→ Exercise objective:
All of the entries must be reproduced exactly, with no images carried over.

>>

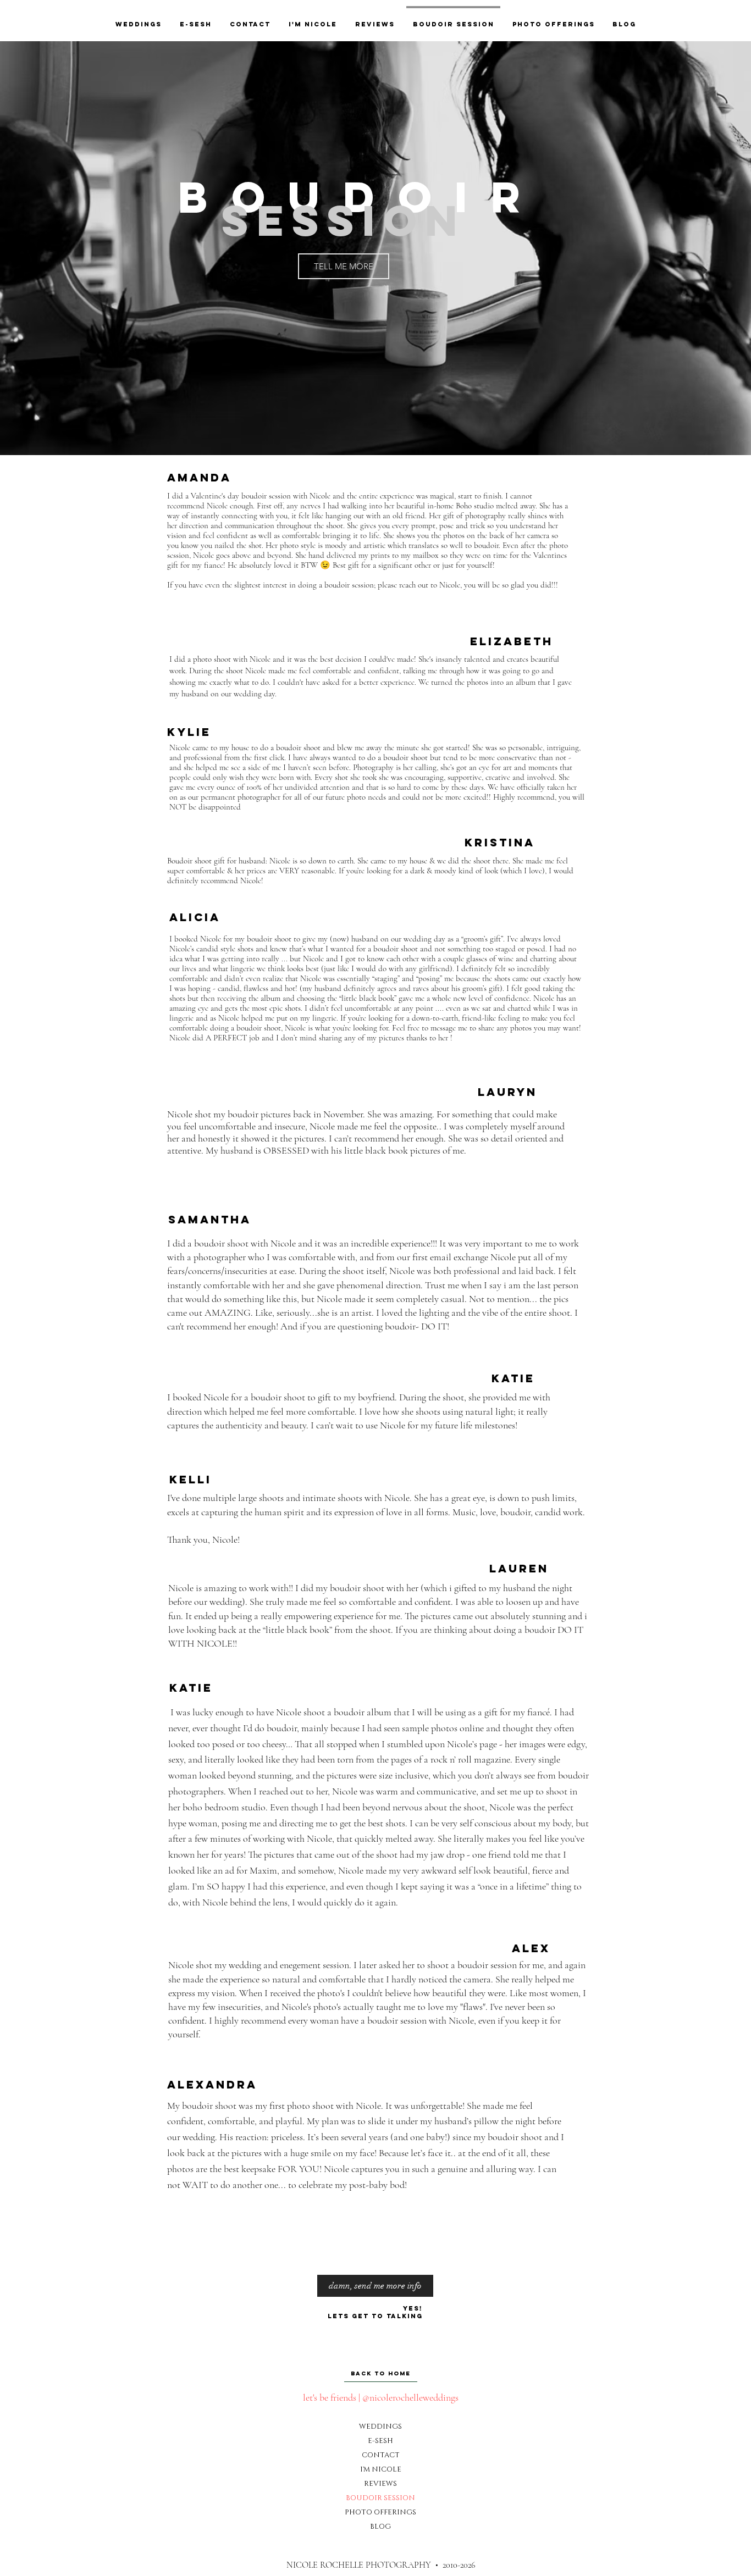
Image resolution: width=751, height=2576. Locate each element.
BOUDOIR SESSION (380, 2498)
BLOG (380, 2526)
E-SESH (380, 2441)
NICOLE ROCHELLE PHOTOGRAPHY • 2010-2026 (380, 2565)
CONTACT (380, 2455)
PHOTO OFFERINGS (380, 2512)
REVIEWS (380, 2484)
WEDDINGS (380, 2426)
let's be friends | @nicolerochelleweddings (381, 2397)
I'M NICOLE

<<

→ Exercise answer:
Image resolution: width=751, height=2576. Locate each element.
BOUDOIR SESSION (380, 2498)
BLOG (380, 2526)
E-SESH (380, 2441)
NICOLE ROCHELLE PHOTOGRAPHY • 2010-2026 (380, 2565)
CONTACT (380, 2455)
PHOTO OFFERINGS (380, 2512)
REVIEWS (380, 2484)
WEDDINGS (380, 2426)
let's be friends | @nicolerochelleweddings (381, 2397)
I'M NICOLE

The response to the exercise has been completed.